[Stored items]
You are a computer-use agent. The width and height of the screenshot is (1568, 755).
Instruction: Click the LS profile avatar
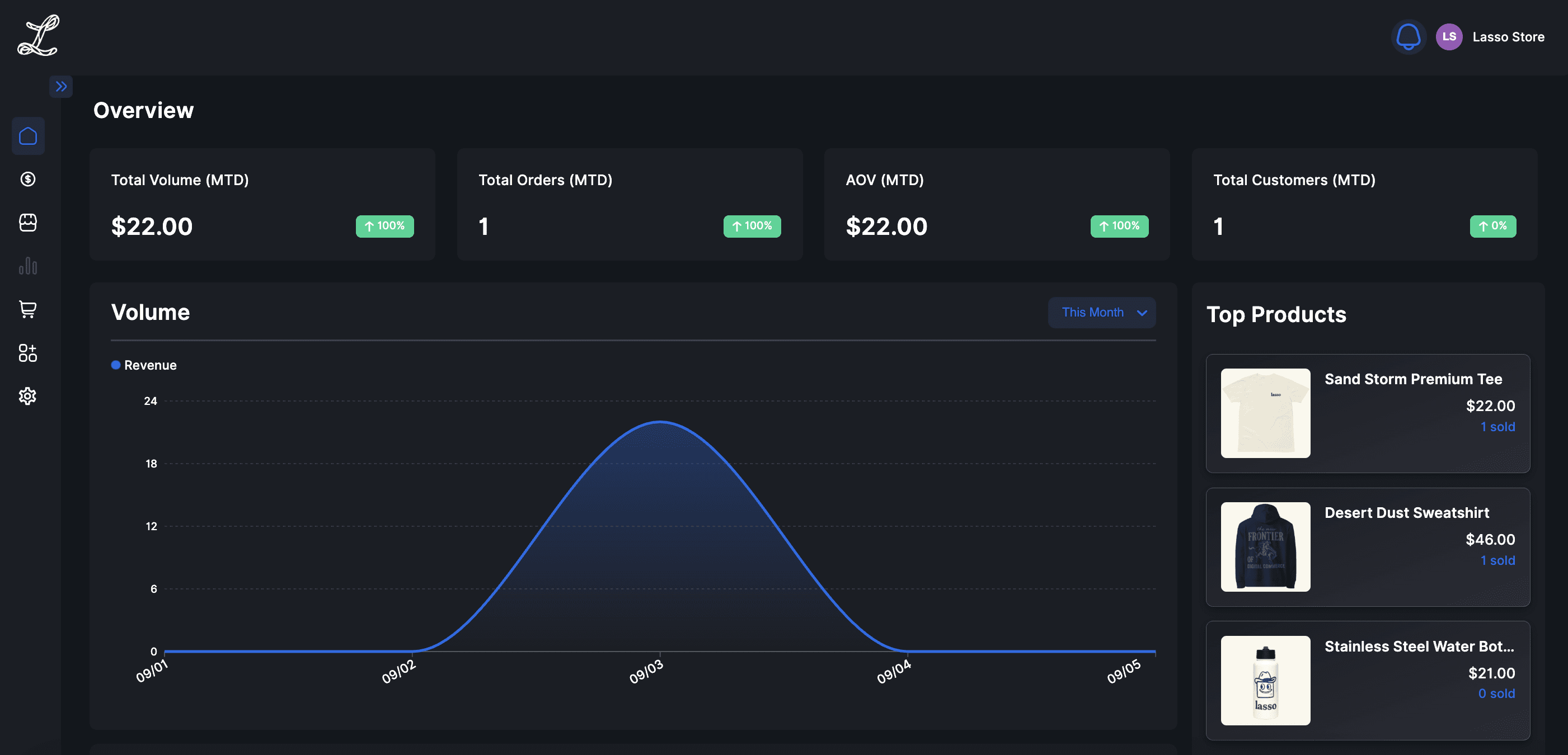[1449, 36]
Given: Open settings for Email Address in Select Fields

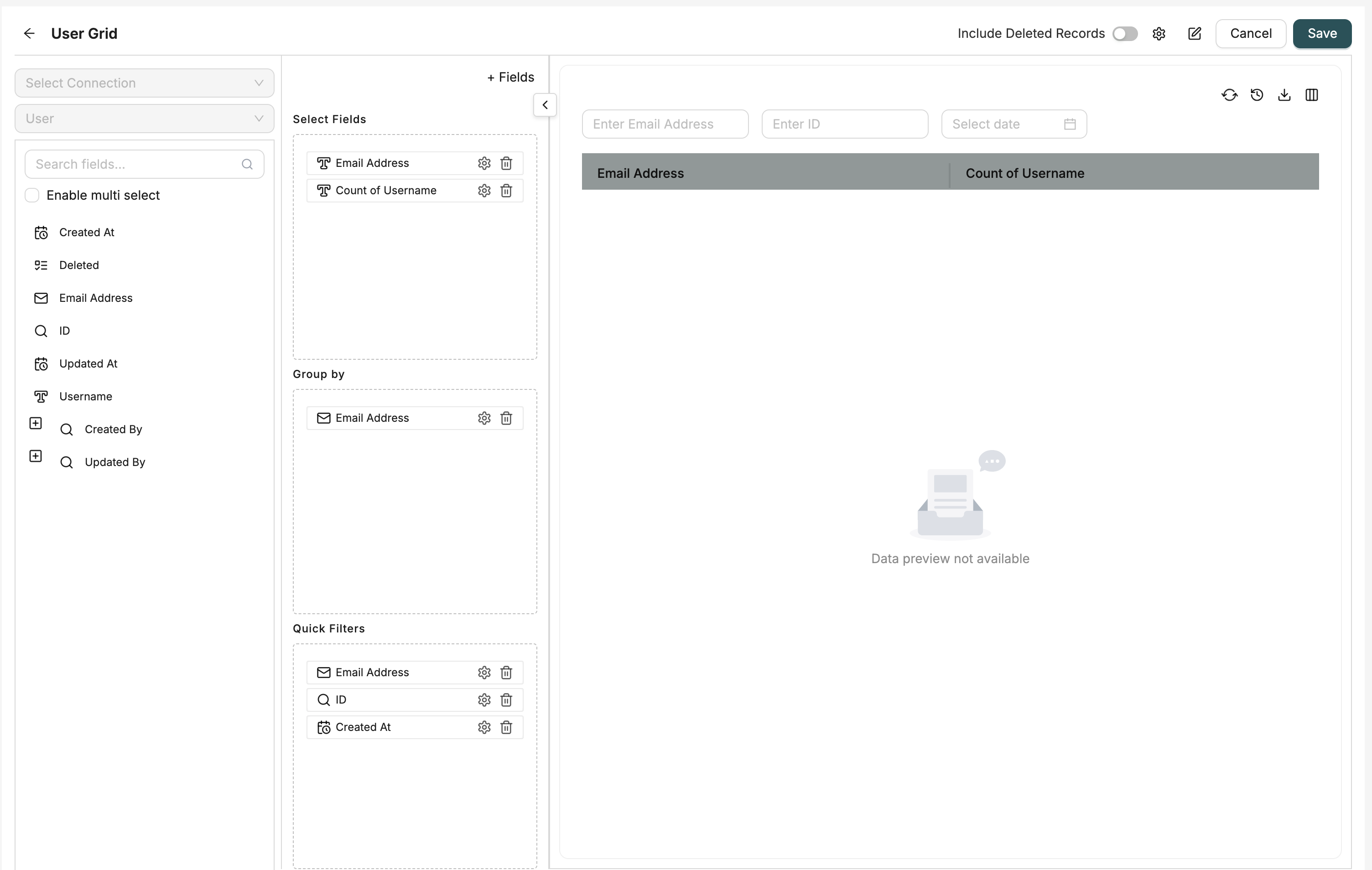Looking at the screenshot, I should coord(484,163).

### Exercise aim
In the copy, keep every line of the data above exactly and drop each picture.

### Exercise output
You are a computer-use agent. The width and height of the screenshot is (1568, 755).
Instruction: Click the LS profile avatar
[1449, 36]
Given: Open settings for Email Address in Select Fields

Looking at the screenshot, I should coord(484,163).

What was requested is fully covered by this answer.